The primary efficacy variable was mean change in sputum P aeruginosa bacterial density (as log10 CFU/g of sputum) from baseline to the end of the first treatment cycle (day 28), comparing treatment with placebo and assessed on the full analysis set (all subjects who received at least one dose of study drug, hereafter modified intention to treat, mITT). Secondary outcome measures included time to first pulmonary exacerbation, forced expiratory volume in 1 s (FEV1), 6MWT, SGRQ, safety and tolerability. Protocol-defined pulmonary exacerbation, using a modification of Fuchs criteria,16 was defined as deterioration in at least four of the following nine symptoms or signs: sputum production (volume, colour, consistency or haemoptysis), dyspnoea, cough, fever, wheezing, exercise tolerance (or fatigue/lethargy/ malaise), FEV1 or FVC fall of at least 10%, new changes on chest radiograph and changes in chest sounds on auscultation.
Using estimates of effect derived from pilot data (unpublished), 40 subjects would be needed to demonstrate a 4 log10 CFU/g (SD 3.5) difference between the active and placebo arms, with 90% power at the 0.05 significance level. The primary outcome was assessed on the mITT population by analysis of covariance with effects for annual pulmonary exacerbations as a blocking variable, the baseline value for P aeruginosa bacterial load as a covariate and the treatment effect. Per protocol analyses (defined as all randomised patients who did not experience major protocol deviations) were also performed. Time to pulmonary exacerbation was assessed by Kaplan–Meier survival curves. Given the trial design stipulating withdrawal from study drug following pulmonary exacerbation, data analysis for the majority of outcomes was prespecified on day 28 data although data were collected throughout the duration of the trial.
Between November 2009 and September 2010, 70 subjects were screened and 42 (22 placebo and 20 DRCFI) randomised (see figure 1 for trial flow and table 1 for patient demographics). A single subject was randomised in spite of not culturing P aeruginosa at screening in violation of the protocol. All 42 randomised subjects were included in the mITT analysis, and 39 (93%) completed assessments at the final visit on day 168.

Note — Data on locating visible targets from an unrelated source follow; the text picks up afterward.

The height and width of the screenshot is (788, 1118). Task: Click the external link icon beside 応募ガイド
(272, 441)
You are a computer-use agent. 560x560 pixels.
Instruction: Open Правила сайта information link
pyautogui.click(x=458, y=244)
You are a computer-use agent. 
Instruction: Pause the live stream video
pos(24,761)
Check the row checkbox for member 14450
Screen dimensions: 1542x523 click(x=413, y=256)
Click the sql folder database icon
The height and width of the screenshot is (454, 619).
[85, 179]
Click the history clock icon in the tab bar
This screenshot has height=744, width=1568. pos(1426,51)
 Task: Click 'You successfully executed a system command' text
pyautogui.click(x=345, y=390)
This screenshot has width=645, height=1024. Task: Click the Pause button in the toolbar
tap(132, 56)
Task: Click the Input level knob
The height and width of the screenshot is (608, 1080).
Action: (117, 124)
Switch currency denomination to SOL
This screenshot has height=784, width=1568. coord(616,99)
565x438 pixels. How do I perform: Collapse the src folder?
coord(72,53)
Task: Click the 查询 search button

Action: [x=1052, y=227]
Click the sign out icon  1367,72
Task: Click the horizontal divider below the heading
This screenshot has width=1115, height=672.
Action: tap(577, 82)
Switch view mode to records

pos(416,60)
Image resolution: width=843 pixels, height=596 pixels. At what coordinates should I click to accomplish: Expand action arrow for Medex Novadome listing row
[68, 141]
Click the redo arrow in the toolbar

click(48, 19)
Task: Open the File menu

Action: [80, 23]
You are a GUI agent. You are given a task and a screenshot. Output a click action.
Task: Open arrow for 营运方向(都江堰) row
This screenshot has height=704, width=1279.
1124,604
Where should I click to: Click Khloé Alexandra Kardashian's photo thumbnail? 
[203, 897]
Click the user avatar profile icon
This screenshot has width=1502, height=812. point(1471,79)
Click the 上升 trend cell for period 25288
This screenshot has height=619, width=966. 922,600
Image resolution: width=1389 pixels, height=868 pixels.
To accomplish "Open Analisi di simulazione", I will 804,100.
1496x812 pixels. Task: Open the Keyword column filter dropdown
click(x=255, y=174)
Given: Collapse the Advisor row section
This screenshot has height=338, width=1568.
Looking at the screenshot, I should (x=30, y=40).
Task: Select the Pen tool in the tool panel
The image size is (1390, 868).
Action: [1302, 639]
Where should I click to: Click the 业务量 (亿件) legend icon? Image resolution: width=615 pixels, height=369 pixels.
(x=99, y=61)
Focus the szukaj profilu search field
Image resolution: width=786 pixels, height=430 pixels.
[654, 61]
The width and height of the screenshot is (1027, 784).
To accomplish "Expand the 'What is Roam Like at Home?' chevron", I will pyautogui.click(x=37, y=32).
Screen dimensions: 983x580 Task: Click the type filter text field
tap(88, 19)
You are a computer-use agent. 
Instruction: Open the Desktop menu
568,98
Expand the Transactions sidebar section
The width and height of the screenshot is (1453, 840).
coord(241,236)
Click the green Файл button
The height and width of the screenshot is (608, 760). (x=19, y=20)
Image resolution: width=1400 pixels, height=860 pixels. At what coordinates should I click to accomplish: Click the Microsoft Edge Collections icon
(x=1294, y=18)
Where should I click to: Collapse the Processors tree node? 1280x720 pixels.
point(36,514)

DRCFI resulted in significant reductions in P aeruginosa bacterial density to day 28 compared with placebo (−4.2±3.7 vs −0.08±3.8 log10 CFU/g, p=0.002; figure 2). Limiting the analysis to the per protocol population showed a similar, statistically stronger, treatment effect (p<0.001). The reduction in bacterial density was seen early on, from the first visit at day 14. During each of the subsequent ‘OFF’ periods there was an increase in sputum P aeruginosa bacterial counts towards baseline. In spite of the retention of increasing numbers of subjects who were no longer inhaling active therapy as the trial progressed, mean reductions in bacterial counts were still seen in each of the subsequent DRCFI treatment (‘ON’) periods.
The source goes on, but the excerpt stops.